Total biflavonoids extraction from Selaginella chaetoloma utilizing ultrasound-assisted deep eutectic solvent: Optimization of conditions, extraction mechanism, and biological activity in vitro.

机构信息

School of Pharmacy, Zunyi Medical University, Zunyi 563003, Guizhou, China.

Huabang Shengkai Pharmaceutical Co., Ltd, 400000 Chongqing, China.

出版信息

Ultrason Sonochem. 2023 Aug;98:106491. doi: 10.1016/j.ultsonch.2023.106491. Epub 2023 Jun 19.

DOI:10.1016/j.ultsonch.2023.106491
PMID:37379745
原文链接:https://pmc.ncbi.nlm.nih.gov/articles/PMC10320385/
Abstract

In this study, the deep eutectic solvent based ultrasound-assisted extraction (DES-UAE) was investigated for the efficient and environmentally friendly extraction of Selaginella chaetoloma total biflavonoids (SCTB). As an extractant for optimization, tetrapropylaminium bromide-1,4-butanediol (Tpr-But) was employed for the first time. 36 DESs were created, with Tpr-But producing the most effective results. Based on response surface methodology (RSM), the greatest extraction rate of SCTB was determined to be 21.68 ± 0.78 mg/g, the molar ratio of HBD to HBA was 3.70:1, the extraction temperature was 57 °C, and the water content of DES was 22 %. In accordance with Fick's second rule, a kinetic model for the extraction of SCTB by DES-UAE has been derived. With correlation coefficients 0.91, the kinetic model of the extraction process was significantly correlated with the general and exponential equations of kinetics, and some important kinetic parameters such as rate constants, energy of activation and raffinate rate were determined.
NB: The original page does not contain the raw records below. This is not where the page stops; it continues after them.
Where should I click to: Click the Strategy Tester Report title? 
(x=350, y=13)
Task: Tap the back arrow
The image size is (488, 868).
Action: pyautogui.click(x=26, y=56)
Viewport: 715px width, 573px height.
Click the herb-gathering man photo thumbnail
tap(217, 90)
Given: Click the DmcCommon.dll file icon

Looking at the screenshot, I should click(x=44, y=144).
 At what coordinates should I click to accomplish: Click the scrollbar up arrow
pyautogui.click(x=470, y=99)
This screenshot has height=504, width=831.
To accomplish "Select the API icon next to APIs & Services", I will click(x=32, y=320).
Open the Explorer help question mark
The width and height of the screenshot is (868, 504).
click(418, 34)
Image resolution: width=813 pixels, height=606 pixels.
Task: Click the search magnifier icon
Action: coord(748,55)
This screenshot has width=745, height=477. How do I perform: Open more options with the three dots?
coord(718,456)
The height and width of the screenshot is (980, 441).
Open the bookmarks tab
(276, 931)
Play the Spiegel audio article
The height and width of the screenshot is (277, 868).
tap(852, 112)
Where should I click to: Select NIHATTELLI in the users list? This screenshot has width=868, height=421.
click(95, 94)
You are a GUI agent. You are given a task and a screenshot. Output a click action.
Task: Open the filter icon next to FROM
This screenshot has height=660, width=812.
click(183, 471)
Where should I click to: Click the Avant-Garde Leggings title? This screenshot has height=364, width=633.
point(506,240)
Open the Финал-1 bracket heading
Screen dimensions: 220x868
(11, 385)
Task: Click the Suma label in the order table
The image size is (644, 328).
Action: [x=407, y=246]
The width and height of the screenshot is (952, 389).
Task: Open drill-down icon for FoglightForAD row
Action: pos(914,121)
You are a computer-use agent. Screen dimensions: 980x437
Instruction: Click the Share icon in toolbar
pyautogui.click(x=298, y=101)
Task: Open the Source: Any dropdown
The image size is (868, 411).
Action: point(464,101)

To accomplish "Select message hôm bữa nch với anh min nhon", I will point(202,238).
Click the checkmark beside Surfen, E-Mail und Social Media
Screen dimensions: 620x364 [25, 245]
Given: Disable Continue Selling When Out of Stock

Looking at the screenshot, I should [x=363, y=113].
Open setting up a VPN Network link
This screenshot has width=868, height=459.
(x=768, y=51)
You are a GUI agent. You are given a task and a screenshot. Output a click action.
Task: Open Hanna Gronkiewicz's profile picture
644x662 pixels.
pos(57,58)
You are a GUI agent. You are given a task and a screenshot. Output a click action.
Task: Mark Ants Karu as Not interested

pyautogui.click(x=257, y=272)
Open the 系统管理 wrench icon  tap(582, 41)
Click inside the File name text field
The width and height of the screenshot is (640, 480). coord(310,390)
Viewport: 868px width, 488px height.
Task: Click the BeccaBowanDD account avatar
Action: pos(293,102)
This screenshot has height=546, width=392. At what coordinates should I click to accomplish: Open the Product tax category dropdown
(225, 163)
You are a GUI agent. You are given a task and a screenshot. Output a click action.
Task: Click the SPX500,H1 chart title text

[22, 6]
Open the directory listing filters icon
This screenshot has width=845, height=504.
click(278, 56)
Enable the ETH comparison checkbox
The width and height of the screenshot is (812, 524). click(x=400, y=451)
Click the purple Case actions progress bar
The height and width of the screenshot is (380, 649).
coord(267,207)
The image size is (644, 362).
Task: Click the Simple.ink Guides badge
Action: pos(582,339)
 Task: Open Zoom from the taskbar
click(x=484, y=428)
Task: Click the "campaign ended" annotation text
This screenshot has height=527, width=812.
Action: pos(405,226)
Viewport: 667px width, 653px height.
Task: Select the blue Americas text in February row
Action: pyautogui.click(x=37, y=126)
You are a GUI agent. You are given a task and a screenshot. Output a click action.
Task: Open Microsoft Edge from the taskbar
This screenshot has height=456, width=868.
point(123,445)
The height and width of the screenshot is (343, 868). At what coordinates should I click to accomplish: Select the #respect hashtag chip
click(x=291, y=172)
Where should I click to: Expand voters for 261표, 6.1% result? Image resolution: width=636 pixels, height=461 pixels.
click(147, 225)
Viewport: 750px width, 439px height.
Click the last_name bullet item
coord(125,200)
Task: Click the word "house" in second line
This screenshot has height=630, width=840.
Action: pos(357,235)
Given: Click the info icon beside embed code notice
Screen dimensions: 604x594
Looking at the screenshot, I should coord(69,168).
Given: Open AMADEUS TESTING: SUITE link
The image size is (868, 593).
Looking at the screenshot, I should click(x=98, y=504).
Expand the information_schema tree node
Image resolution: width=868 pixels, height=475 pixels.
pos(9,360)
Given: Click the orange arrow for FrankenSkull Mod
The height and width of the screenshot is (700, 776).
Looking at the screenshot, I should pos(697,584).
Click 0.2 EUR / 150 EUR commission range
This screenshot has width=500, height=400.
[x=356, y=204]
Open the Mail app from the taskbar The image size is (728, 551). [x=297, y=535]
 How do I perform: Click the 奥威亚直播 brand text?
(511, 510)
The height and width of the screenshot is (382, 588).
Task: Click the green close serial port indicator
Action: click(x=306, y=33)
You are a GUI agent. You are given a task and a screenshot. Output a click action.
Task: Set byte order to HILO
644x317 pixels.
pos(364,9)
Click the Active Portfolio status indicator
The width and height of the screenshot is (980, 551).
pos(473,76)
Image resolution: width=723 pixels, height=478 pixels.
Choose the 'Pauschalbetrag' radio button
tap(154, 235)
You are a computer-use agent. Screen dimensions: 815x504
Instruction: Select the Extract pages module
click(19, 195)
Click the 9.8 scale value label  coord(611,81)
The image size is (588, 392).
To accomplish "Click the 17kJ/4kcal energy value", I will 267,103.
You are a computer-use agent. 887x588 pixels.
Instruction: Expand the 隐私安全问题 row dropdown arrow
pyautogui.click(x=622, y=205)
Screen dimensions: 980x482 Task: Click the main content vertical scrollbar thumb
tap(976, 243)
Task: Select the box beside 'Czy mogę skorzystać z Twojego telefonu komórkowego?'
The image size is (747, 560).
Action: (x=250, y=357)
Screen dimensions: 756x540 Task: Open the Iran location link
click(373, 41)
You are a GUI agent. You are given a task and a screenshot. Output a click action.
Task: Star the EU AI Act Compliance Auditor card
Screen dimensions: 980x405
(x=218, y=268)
In addition, molecular dynamics simulations were used to study the extraction mechanisms generated by different solvents. Comparing the effect of several extraction methods on S.chaetoloma using ultrasound-assisted extraction and conventional methods, together with SEM examination, revealed that DES-UAE not only saved time but also enhanced SCTB extraction rate by 1.5-3 folds. SCTB demonstrated superior antioxidant activity in three studies in vitro. Furthermore, the extract could suppress the growth of A549, HCT-116, HepG2, and HT-29 cancer cells. Alpha-Glucosidase (AG) inhibition experiment and molecular docking studies suggested that SCTB exhibited strong inhibitory activity against AG and potential hypoglycemic effects. The results of this study indicated that a Tpr-But-based UAE method was suitable for the efficient and environmentally friendly extraction of SCTB, and also shed light on the mechanisms responsible for the increased extraction efficiency, which could aid in the application of S.chaetoloma and provide insight into the extraction mechanism of DES.

摘要

在这项研究中,我们研究了基于深共晶溶剂的超声辅助提取(DES-UAE)方法,以高效、环保地提取卷柏总双黄酮(SCTB)。我们首次使用四丙基溴化铵-1,4-丁二醇(Tpr-But)作为提取剂进行优化。共合成了 36 种深共晶溶剂,其中 Tpr-But 的效果最佳。基于响应面法(RSM),确定 SCTB 的最大提取率为 21.68±0.78mg/g,HBD 与 HBA 的摩尔比为 3.70:1,提取温度为 57°C,DES 的含水量为 22%。根据菲克第二定律,推导出了 DES-UAE 提取 SCTB 的动力学模型。该动力学模型与一般动力学方程和指数动力学方程具有显著的相关性,相关系数为 0.91,并且确定了一些重要的动力学参数,如速率常数、活化能和萃余率。此外,还通过分子动力学模拟研究了不同溶剂的提取机制。通过超声辅助提取和常规方法比较了几种提取方法对卷柏的影响,以及 SEM 检查,结果表明 DES-UAE 不仅节省了时间,而且将 SCTB 的提取率提高了 1.5-3 倍。SCTB 在三种体外抗氧化活性研究中表现出优异的抗氧化活性。此外,该提取物能够抑制 A549、HCT-116、HepG2 和 HT-29 癌细胞的生长。α-葡萄糖苷酶(AG)抑制实验和分子对接研究表明,SCTB 对 AG 表现出强烈的抑制活性和潜在的降血糖作用。本研究结果表明,基于 Tpr-But 的 UAE 方法适用于 SCTB 的高效、环保提取,也为提高提取效率的机制提供了启示,这有助于卷柏的应用,并为 DES 的提取机制提供了深入了解。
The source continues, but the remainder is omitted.